Why use a cell-based architecture? - Reducing the Scope of Impact with Cell-Based Architecture

Why use a cell-based architecture?

These are the main advantages of a cell-based architecture.

Scale-out over scale-up

Scaling up, or accommodating growth by increasing the size of a system's component (such as a database, server, or subsystem) is a natural and straightforward way to scale. Scaling out, on the other hand, accommodates growth by increasing the number of system components (such as databases, servers, and subsystems), and dividing the workload such that the load on any component stays bounded over time despite the overall increase in workload. The task of dividing the workload can make scaling out more challenging than scaling up, particularly for stateful systems, but has well-understood benefits:

  • Workload isolation: Dividing the workload across components means workloads are isolated from each other. This provides failure containment and narrows the impact of issues, such as deployment failures, poison pills, misbehaving clients, data corruption, and operational mistakes.

  • Maximally-sized components: Accommodating growth by increasing the number of components rather than increasing component size means that the size of each component can be capped to a maximum size. This reduces the risk of surprises from non-linear scaling factors and hidden contention points present in scale-up systems.

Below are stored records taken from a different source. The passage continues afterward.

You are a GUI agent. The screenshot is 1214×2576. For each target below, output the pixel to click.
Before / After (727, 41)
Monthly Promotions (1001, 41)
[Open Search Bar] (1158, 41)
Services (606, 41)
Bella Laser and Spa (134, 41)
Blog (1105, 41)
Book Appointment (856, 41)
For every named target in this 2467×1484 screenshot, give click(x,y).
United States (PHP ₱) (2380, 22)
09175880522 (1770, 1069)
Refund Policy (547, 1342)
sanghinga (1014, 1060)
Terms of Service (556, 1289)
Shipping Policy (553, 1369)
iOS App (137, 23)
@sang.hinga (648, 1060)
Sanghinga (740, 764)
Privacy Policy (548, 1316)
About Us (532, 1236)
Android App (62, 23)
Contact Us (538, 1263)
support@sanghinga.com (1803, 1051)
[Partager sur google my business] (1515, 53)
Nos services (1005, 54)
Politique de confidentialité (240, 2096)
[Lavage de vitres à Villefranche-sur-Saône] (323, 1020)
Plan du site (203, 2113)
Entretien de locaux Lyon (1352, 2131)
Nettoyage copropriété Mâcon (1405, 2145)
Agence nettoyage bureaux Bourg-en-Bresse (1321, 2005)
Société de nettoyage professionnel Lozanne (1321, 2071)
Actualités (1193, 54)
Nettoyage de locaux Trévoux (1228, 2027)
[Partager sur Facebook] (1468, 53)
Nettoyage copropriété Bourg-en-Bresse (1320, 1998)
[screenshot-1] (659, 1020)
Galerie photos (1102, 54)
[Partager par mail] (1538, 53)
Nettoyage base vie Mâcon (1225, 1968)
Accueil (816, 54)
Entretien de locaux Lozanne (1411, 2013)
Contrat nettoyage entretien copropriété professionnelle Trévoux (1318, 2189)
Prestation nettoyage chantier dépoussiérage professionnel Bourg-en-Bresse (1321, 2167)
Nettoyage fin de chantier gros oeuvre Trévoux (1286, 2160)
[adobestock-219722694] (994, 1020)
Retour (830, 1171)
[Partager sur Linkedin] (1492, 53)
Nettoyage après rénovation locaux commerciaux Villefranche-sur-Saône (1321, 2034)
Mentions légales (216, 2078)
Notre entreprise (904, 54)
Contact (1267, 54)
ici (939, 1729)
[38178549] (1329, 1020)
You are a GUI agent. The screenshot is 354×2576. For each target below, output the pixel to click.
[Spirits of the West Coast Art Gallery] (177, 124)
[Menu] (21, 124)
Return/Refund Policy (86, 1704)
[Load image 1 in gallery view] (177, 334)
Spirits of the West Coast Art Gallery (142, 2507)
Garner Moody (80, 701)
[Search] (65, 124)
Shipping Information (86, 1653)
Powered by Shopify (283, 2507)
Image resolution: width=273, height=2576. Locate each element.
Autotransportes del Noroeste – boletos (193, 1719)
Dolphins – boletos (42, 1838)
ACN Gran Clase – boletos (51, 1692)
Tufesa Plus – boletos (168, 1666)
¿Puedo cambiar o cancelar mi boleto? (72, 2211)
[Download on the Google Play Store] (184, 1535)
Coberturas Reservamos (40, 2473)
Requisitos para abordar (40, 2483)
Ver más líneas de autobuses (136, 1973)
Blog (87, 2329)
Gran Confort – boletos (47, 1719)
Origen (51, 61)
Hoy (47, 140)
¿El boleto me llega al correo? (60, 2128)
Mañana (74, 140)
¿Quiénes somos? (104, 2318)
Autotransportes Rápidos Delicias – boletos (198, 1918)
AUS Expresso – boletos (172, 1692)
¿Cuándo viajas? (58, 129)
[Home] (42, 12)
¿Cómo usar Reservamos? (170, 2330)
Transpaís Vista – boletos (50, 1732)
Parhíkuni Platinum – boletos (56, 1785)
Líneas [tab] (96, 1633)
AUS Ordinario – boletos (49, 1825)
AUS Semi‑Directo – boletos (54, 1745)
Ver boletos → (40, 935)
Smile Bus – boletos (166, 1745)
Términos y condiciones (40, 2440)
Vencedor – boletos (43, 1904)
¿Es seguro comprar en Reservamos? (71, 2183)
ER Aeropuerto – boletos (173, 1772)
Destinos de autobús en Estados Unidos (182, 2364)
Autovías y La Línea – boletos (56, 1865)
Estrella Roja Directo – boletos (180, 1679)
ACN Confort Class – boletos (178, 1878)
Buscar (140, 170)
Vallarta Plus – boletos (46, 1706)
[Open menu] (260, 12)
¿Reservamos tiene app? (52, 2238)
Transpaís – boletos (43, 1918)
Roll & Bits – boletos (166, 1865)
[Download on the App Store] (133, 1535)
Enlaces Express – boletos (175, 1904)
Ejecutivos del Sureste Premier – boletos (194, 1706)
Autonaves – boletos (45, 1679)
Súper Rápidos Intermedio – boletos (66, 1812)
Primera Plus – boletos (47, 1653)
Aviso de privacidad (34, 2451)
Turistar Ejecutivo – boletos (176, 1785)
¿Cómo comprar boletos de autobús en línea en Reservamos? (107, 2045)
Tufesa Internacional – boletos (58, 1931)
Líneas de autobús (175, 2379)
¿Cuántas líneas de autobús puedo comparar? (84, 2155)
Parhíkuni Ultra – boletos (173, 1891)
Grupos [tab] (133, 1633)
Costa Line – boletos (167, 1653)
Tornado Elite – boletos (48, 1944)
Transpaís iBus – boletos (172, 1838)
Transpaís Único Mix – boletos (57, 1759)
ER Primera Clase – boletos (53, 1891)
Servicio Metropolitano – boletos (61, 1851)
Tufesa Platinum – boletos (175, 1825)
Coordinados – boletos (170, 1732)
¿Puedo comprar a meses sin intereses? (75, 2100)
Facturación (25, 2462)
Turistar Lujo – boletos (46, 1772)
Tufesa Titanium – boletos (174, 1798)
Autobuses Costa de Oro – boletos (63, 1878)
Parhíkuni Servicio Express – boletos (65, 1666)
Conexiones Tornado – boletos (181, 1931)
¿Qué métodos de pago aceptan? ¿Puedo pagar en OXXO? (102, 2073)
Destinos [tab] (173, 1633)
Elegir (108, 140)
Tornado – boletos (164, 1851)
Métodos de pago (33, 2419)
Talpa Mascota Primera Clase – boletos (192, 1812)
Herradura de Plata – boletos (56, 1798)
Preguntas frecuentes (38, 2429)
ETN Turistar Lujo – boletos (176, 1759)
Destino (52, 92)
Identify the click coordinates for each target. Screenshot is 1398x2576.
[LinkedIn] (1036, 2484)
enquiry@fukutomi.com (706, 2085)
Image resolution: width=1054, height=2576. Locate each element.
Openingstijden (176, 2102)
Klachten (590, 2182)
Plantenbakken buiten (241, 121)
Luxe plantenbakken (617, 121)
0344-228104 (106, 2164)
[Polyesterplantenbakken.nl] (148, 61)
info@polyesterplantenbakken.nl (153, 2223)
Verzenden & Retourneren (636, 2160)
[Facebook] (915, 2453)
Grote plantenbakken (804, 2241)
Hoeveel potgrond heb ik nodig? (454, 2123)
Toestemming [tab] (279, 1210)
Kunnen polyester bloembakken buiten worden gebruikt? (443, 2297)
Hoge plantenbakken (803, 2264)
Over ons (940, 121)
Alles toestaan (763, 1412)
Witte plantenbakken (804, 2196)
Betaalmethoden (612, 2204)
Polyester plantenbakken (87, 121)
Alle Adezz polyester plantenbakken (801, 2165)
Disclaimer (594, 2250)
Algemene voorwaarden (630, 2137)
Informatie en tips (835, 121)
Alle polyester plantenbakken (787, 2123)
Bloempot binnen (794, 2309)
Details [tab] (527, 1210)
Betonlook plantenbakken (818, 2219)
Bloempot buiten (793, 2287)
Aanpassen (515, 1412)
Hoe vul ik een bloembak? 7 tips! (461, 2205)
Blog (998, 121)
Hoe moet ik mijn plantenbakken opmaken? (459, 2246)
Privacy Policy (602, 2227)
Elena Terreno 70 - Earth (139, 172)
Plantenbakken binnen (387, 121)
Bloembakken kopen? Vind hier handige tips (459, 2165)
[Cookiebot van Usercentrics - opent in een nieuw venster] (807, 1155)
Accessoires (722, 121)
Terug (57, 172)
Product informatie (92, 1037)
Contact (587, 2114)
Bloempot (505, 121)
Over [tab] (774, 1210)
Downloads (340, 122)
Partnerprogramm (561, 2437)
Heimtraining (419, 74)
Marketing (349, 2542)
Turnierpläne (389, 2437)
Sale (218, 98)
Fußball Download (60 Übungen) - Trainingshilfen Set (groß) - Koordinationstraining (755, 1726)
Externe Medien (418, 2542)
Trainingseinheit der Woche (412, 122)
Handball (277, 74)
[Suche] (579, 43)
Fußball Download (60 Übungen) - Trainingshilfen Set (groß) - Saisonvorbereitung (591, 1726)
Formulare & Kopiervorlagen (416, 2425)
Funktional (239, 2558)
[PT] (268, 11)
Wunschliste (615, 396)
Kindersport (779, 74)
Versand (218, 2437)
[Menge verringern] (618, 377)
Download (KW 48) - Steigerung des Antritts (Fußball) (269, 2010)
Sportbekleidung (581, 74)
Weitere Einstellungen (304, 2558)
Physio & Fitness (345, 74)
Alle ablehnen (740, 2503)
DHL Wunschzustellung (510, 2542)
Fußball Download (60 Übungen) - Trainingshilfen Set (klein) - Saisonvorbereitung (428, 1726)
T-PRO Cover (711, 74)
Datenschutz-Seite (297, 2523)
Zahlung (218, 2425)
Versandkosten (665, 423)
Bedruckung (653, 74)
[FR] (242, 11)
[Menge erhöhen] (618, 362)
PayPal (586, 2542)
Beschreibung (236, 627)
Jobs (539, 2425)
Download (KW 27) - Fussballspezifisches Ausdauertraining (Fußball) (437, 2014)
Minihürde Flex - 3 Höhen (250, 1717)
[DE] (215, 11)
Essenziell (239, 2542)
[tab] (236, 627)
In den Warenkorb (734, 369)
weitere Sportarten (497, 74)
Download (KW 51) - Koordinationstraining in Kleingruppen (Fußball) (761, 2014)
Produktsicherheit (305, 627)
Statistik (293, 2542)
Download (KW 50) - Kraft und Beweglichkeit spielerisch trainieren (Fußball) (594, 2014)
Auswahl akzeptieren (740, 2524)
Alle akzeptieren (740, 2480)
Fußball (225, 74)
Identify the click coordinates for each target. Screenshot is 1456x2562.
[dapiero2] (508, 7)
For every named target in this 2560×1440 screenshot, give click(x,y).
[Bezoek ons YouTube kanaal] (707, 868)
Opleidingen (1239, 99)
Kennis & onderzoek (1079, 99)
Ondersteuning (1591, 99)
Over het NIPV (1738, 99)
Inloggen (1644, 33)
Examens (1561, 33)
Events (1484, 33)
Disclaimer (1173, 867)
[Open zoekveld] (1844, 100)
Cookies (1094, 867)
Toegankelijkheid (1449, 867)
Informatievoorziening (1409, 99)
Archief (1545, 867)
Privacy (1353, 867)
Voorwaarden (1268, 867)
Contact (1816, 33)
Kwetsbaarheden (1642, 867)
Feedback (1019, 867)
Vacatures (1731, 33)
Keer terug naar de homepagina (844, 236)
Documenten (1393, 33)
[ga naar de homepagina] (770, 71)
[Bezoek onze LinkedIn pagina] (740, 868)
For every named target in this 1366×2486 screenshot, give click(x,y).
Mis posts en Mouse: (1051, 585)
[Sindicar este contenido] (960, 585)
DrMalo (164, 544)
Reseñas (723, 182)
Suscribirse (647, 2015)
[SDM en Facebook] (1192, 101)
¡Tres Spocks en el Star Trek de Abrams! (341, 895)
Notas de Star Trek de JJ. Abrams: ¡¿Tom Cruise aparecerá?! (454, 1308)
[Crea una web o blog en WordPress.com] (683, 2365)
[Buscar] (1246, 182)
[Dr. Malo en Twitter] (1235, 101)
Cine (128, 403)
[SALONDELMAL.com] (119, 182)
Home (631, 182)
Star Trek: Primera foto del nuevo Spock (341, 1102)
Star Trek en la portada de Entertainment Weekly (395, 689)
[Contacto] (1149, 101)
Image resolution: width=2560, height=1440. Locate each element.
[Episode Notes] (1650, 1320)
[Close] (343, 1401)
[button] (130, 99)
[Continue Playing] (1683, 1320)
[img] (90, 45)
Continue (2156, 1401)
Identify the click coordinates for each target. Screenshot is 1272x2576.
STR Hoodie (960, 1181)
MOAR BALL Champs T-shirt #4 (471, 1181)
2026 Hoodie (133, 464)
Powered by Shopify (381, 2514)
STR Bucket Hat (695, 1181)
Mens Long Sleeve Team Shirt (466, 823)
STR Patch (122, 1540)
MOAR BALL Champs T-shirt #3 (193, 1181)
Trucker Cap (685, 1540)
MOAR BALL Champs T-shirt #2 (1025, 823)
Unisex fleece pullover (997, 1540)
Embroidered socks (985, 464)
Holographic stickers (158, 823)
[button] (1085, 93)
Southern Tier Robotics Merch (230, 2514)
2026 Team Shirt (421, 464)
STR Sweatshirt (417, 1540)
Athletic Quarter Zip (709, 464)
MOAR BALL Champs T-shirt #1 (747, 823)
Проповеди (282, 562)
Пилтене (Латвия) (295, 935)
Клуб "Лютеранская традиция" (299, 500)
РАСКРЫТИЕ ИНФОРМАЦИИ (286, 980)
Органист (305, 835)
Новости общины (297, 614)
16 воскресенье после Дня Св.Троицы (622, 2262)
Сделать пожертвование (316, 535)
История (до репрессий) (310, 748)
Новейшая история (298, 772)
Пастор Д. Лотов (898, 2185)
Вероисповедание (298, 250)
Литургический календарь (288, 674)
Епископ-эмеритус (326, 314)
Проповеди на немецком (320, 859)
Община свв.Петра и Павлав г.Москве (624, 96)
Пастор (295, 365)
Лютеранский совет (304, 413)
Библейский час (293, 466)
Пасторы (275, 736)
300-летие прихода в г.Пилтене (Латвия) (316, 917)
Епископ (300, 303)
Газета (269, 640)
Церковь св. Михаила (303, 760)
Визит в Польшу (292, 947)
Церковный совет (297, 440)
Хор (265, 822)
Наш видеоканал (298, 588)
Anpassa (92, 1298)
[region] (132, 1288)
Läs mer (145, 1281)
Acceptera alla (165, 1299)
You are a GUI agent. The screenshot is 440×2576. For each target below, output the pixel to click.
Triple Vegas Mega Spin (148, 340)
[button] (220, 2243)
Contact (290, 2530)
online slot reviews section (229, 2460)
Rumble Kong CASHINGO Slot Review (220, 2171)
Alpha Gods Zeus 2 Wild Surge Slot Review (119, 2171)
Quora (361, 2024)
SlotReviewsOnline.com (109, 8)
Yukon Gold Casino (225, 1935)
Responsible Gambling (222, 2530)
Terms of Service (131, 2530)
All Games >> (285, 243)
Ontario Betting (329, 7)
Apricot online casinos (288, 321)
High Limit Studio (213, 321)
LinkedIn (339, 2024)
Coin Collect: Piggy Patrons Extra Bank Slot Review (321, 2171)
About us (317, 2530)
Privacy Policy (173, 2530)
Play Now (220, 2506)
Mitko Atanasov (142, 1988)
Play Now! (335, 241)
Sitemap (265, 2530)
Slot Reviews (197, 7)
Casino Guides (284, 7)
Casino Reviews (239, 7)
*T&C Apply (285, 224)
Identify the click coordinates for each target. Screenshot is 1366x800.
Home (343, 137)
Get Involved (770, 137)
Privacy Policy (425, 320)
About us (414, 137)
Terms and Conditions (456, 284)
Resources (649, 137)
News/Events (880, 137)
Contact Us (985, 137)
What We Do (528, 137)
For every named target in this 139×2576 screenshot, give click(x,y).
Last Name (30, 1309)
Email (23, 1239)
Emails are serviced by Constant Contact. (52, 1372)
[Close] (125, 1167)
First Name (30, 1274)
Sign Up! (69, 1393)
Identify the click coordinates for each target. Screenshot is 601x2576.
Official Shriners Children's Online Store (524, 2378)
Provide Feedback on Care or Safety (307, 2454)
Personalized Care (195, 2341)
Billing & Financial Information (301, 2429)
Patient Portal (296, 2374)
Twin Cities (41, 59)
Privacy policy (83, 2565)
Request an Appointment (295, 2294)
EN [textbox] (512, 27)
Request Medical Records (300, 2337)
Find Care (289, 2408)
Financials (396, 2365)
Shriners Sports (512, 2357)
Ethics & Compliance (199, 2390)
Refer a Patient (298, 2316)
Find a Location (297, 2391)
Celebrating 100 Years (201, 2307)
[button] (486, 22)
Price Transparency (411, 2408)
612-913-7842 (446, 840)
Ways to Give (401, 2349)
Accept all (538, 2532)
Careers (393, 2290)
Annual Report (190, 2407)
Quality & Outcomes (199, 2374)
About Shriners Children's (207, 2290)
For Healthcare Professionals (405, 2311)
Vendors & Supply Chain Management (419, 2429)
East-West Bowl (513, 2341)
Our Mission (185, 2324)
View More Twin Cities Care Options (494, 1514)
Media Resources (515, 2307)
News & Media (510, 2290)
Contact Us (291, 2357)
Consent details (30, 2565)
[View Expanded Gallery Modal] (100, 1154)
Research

  • Not too big to test: With maximally-sized components, the components are no longer too big to test. These components can be stress tested and pushed past their breaking point to understand their safe operating margin. This approach does not address testing the overall scaled out system composed of these components, but if the majority of the complexity and risk of the system sits in stress-tested components (and it should), the level of test coverage and confidence should be significantly higher.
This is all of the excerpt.